100 coffees to opportunity - with Jane Merrick, Head of Marketing at Rest

Written by Danielle Owen Whitford

Jane Merrick from Sydney, Australia.


When COVID hit, Jane Merrick, like so many others, found herself looking for a new job. However, she did things a little differently, and instead of sending out 100 CVs, she set out to have 100 coffees with 100 different people. She had an amazing response of 180 coffee requests from all over the world. 88 coffees in, Jane found herself as the new head of marketing at Rest.

We recently caught up with Jane to find out more about her fascinating journey of courage, resilience, and the incredible value of building and nurturing relationships - especially when times are tough.

“People get caught up in their day-to-day work, and focus on the tasks at hand, and put relationships to the side. But the relationships are the most important piece.”

Jane Merrick

How did your 100 coffees idea come about?

Jane’s heartfelt post on LinkedIn generated 55,000 views and 180 coffee requests. (click to zoom)

Jane’s heartfelt post on LinkedIn generated 55,000 views and 180 coffee requests.

“I left my job at the beginning of March off the back of a restructure, and two weeks later, COVID hit. I knew that I had to get another job, and I knew that networking was the way to make it happen. I was reading lots of stuff around people feeling overwhelmed and fearful. 

“At that time, I was feeling quite grateful that I wasn't working. My 12-year-old was doing fine, but I had to sit with my 9-year-old daughter each day to help her with her school work. I couldn’t have done that if I was working.
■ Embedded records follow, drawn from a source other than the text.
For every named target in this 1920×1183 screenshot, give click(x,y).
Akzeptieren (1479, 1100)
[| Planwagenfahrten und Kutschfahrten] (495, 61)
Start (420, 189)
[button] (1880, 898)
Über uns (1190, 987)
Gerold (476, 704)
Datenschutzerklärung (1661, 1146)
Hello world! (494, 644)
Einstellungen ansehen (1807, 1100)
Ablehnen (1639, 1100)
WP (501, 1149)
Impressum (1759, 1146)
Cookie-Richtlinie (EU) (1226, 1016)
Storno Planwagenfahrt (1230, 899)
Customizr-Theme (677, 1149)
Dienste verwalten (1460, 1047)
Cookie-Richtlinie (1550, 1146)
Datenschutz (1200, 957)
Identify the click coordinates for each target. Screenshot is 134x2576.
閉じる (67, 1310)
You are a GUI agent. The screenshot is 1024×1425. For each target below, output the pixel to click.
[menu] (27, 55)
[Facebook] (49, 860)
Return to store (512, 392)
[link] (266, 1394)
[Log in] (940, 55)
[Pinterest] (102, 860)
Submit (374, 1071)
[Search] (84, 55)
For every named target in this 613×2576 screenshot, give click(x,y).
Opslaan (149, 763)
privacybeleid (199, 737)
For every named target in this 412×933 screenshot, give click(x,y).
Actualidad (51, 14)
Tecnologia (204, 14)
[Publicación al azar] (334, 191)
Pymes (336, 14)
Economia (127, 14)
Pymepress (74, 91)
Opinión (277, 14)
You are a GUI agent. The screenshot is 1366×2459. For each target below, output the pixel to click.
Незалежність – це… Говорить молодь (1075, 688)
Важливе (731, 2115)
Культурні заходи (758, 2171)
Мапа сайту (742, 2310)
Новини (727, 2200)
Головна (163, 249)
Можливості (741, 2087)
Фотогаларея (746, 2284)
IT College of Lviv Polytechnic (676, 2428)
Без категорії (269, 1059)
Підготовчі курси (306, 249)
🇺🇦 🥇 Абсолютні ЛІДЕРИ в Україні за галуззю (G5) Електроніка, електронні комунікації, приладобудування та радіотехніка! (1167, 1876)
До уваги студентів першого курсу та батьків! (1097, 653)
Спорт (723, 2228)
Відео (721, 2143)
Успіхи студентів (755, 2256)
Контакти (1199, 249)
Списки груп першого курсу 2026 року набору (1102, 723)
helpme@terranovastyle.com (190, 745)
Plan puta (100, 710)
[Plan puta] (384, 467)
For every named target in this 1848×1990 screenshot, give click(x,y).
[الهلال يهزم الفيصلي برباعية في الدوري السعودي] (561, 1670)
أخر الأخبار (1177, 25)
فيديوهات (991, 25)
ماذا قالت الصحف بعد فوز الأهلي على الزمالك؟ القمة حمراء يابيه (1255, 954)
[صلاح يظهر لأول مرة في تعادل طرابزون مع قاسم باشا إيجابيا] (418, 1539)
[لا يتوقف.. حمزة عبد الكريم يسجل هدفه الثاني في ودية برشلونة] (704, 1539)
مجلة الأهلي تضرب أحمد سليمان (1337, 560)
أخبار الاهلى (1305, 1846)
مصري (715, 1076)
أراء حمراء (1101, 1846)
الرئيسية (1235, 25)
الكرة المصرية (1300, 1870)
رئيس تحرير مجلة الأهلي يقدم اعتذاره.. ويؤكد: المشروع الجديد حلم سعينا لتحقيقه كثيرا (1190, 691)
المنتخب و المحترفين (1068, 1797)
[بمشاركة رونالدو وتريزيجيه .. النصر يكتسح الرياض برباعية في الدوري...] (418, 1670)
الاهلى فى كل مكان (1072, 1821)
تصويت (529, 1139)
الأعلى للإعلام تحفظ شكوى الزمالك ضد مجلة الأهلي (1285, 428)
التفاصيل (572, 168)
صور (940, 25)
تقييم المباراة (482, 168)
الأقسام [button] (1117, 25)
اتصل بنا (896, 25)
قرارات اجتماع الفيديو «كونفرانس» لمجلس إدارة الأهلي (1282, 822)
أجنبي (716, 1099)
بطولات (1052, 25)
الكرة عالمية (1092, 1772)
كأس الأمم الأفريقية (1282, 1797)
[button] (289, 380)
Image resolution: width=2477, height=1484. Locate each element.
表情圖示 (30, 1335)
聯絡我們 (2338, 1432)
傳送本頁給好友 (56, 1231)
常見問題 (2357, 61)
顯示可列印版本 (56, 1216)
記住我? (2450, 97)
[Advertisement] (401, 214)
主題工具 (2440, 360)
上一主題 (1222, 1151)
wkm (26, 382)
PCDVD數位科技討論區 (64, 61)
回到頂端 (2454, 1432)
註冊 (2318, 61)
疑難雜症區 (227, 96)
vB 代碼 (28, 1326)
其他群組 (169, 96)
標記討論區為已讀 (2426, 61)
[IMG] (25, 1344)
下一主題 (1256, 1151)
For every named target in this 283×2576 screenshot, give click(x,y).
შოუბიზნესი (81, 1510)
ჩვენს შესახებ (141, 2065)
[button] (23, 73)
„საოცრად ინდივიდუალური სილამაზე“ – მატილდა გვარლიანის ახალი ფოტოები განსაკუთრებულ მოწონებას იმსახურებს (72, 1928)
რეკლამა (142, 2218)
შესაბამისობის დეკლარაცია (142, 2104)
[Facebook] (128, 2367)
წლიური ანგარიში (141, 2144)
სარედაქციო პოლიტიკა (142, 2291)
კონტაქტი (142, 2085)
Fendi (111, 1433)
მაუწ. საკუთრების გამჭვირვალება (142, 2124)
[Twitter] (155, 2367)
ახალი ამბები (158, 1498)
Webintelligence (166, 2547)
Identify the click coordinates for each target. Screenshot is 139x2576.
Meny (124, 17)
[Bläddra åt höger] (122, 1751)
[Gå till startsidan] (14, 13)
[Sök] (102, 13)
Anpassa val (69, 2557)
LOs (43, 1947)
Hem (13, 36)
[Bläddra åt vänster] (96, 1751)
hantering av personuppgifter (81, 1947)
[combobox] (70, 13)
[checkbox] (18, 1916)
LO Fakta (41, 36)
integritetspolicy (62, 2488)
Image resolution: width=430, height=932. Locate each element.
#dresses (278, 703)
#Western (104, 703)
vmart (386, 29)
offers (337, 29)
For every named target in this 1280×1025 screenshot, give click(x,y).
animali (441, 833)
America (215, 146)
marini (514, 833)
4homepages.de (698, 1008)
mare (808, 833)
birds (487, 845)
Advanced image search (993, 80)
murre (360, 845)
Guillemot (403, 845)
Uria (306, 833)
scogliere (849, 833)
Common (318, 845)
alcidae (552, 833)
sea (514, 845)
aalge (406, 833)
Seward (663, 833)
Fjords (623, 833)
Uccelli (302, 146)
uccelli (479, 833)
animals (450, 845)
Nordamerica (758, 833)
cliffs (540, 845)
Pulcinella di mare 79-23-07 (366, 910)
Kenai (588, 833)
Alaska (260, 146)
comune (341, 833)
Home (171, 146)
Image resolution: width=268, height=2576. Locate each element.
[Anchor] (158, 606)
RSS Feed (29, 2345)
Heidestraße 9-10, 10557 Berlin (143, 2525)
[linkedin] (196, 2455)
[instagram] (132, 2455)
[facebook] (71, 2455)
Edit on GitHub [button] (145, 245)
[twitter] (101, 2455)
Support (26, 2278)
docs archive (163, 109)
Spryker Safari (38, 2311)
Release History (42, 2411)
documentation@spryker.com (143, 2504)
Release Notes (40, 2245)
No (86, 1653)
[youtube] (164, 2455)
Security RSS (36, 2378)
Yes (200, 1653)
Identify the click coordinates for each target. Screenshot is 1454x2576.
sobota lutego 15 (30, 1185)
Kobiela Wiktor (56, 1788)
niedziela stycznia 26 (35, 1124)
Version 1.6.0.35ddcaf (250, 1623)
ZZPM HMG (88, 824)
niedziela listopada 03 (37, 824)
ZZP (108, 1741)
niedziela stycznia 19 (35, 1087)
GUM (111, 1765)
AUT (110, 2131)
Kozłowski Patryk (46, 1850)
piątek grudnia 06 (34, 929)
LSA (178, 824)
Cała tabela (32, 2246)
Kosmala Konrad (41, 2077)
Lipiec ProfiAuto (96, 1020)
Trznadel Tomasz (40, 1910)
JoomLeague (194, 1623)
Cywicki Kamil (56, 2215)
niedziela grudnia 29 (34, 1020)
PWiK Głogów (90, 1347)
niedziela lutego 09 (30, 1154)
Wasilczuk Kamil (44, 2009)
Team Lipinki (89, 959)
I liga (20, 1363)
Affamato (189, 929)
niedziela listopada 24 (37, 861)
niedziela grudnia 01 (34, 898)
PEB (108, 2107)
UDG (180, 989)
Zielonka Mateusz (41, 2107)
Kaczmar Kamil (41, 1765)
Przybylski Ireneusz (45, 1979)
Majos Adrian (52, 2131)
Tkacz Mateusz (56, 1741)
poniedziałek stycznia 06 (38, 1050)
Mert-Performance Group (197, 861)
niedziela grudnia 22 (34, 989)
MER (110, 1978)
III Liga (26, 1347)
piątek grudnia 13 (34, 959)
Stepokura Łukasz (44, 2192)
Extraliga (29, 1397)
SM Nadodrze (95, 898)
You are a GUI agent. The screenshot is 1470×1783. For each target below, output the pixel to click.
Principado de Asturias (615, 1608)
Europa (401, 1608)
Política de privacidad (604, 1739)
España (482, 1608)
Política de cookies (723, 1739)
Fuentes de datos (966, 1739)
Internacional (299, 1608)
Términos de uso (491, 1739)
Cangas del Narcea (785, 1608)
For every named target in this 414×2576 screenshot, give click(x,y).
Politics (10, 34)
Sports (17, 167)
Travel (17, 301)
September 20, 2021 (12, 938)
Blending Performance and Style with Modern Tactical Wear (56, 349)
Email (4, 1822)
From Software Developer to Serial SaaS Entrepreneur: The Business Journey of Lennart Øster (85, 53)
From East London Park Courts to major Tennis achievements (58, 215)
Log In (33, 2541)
I was quite grateful to spend the time with her.

“Also, the weather in Sydney was incredible. We live near the beach and it was beautiful. I became very appreciative of what I had. So I put this post on LinkedIn. It was quite reflective. And I said ‘to stay connected, I am aiming to have 100 coffees’. And, yeah, it went viral.

“I just read somewhere that it’s 100 coffees between now and your next role.”

”It had this incredible reaction. All these people responded to me. It was a combination of people I knew, but I was really surprised by the number that I didn’t know - random strangers reaching out to have a coffee. And it just went from there.”

100 coffees with strangers sounds quite daunting… how did you deal with overwhelm?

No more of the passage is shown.